Tutti i genitori sanno quanto sia difficile scegliere la scuola per i propri figli. Si comincia a penare fin dall’asilo ma il momento peggiore è quando si deve affrontare la scelta della Scuola Superiore. Meglio il Classico o lo Scientifico, un Tecnico o un Professionale?  Una volta sciolto anche questo dubbio resta la decisione più difficile,quella dell’istituto da frequentare. Fino ad ora il metodo più usato era quello del passaparola, si chiedeva consiglio ad amici e parenti cercando di raccogliere informazioni utili spesso però in contraddizione tra loro, le esperienze personali infatti possono essere molto diverse.

Con l’introduzione dell’autonomia, nel lontano 2000,  è iniziato un lentissimo processo di trasparenza da parte delle scuole che hanno iniziato a pubblicare on line dati, piani e progetti. Ora la trasparenza è diventata un obbligo per tutte le scuole che da marzo prossimo dovranno partire con l’autovalutazione. Il Ministero della Pubblica Istruzione  (Miur) ha presentato il format attraverso il quale ciascun istituto dovrà “autovalutarsi”. Entro luglio ogni scuola dovrà mettere a punto ed elaborare il proprio identikit e renderlo pubblico. Il Miur ha indicato 49 indicatori attraverso i quali gli istituti potranno disegnare il proprio profilo attraverso l’esame e la valutazione del contesto nel quale operano, delle competenze degli alunni in entrata ed in uscita, dei progetti offerti.

Iniziativa lodevole attesa da tanti anni. Troppi anni. E infatti nel frattempo il mondo è andato avanti e c’è chi si è organizzato per conto suo. Ad  esempio la Fondazione Agnelli che da anni si occupa di scuola e che da quest’anno ha elaborato Eduscopio.
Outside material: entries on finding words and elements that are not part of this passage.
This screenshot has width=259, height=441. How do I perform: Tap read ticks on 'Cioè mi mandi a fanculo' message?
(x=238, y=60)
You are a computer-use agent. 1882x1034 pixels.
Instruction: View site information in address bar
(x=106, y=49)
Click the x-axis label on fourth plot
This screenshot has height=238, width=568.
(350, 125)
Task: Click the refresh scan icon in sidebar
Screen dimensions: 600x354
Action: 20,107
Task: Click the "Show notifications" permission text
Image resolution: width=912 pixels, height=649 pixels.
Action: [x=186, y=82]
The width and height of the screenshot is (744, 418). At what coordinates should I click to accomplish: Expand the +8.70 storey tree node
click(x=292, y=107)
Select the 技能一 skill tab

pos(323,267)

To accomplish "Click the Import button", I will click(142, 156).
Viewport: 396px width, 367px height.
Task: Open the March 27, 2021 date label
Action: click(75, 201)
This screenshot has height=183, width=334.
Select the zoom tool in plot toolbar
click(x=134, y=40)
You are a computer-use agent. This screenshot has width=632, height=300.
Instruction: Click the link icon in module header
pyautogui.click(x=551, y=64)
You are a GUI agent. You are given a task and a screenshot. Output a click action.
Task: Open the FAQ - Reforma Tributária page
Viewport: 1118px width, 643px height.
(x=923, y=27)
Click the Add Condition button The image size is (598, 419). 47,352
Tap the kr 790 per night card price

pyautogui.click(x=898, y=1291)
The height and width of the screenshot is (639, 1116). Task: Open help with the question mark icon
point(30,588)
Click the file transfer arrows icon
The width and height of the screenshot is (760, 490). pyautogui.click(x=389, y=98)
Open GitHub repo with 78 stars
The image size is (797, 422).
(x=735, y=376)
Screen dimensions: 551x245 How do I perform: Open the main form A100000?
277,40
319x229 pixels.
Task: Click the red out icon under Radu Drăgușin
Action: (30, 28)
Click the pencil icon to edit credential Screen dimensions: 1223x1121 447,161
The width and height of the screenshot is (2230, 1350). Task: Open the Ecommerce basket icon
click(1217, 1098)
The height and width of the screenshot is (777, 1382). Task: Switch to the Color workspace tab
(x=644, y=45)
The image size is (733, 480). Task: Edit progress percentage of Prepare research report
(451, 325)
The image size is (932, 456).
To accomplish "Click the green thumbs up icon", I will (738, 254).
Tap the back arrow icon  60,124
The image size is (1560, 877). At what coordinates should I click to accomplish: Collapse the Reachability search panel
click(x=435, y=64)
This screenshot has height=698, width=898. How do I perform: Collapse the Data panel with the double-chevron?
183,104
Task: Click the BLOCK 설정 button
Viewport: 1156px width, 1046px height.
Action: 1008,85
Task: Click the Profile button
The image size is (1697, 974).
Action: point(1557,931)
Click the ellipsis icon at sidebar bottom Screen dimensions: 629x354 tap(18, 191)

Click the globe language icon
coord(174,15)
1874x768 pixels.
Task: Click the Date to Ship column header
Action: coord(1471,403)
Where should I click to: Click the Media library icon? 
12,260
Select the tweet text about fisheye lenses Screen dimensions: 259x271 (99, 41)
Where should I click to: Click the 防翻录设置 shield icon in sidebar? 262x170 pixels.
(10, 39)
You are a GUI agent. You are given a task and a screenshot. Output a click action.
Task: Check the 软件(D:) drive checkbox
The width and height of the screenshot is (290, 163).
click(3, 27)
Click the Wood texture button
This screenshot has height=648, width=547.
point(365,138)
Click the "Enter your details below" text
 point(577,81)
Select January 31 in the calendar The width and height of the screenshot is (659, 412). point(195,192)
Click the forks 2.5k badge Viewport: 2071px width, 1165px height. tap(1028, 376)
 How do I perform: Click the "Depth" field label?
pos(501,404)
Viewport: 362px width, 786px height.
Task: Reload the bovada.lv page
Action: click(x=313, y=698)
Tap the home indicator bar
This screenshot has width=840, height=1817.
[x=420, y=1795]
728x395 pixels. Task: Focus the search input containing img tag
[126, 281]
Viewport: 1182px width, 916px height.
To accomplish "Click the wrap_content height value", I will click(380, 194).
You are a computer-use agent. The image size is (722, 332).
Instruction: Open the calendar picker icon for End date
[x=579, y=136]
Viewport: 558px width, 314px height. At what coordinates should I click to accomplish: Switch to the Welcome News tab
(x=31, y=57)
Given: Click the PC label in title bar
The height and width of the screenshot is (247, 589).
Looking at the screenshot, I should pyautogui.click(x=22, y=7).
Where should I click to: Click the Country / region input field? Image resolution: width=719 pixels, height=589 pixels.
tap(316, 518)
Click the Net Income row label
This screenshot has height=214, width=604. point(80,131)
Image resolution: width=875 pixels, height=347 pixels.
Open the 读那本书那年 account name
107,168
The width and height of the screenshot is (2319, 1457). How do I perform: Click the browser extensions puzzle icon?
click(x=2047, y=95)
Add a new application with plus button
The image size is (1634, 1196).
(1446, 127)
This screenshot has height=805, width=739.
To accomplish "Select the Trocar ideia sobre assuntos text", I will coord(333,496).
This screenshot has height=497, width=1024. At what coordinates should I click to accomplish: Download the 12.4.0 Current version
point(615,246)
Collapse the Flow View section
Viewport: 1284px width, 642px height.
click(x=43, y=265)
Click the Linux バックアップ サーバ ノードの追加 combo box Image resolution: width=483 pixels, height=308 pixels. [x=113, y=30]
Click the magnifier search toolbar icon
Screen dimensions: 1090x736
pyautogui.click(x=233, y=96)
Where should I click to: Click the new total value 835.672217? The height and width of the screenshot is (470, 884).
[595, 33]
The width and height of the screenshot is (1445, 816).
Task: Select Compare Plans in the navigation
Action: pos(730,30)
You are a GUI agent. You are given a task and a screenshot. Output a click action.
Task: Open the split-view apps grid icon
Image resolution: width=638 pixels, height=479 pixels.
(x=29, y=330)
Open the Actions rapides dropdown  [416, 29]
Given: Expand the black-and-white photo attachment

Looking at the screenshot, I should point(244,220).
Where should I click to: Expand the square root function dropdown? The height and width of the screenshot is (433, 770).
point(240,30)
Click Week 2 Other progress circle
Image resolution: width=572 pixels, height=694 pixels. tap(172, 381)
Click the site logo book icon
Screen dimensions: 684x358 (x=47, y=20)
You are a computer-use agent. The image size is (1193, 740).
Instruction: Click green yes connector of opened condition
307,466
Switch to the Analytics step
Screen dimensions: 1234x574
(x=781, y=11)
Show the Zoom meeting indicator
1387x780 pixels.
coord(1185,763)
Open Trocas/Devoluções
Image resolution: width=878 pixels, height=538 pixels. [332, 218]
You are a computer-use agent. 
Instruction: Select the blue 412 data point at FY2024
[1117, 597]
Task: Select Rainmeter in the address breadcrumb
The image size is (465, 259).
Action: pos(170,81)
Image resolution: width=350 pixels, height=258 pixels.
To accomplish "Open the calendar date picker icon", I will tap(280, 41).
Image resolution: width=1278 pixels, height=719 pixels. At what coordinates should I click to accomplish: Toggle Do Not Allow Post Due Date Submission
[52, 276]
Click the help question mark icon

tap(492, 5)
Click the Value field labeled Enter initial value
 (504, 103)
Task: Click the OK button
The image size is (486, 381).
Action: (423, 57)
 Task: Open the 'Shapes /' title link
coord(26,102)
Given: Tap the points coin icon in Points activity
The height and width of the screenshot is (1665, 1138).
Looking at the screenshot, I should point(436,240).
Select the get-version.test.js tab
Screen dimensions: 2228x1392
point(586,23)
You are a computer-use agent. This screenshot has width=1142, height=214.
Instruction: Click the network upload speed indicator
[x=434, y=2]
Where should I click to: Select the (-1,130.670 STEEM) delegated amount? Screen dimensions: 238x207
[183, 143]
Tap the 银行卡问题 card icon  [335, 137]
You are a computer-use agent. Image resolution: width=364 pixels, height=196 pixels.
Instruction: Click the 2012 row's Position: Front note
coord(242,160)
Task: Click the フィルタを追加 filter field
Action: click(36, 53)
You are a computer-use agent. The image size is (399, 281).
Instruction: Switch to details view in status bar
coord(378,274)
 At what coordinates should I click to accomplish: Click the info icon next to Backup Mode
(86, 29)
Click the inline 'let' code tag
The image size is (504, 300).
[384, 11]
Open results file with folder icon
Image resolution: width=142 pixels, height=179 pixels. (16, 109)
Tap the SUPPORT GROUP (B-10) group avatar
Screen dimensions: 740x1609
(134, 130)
Una banca dati  che ha valutato e confrontato oltre 4.000 scuole sempre basandosi su una serie di parametri per stilare quella che è una vera e propria classifica delle scuole superiori.  Basta collegarsi con il sito http://www.eduscopio.it/ selezionare il proprio comune di residenza e si scopre quali sono le scuole “migliori” della zona.

E pi ci sono anche genitori volenterosi che di fronte alla carenza di informazioni decidono di procacciarsele da soli  E’ quello che ha fatto Luisa Arezzo, giornalista e mamma di due figli, che frequentano la scuola pubblica.  Dopo mesi di visite, incontri e sopralluoghi , interviste con i docenti, gli studenti e le loro famiglie è pronto “L’unico Manuale per genitori e allievi . 230 scuole romane raccontate una per una“. La guida agli istituti romani edito da La Pecora Nera verrà presentata oggi in occasione della fiera Più Libri, Più Liberi a Roma e dall’8 arriverà in libreria.

La Arezzo spiega che si tratta della <prima guida a Roma che racconta la scuola pubblica istituto per istituto dove trovare tutte le informazion utili all’iscrizione delle superiori: indirizzi di studio, offerta formativa e attività pomeridiana>. E ancora dati sul numero degli alunni , sui bocciati, sulla presenza dei docenti di ruolo, sullo stato delle strutture. Insomma un identikit completo e molto utile per avere tutte quelle notizie che un genitore ritiene necessarie per arrivare alla scelta giusta.  Entro il prossimo anno la Arezzo promette di elaborare una guida anche per i licei di Milano.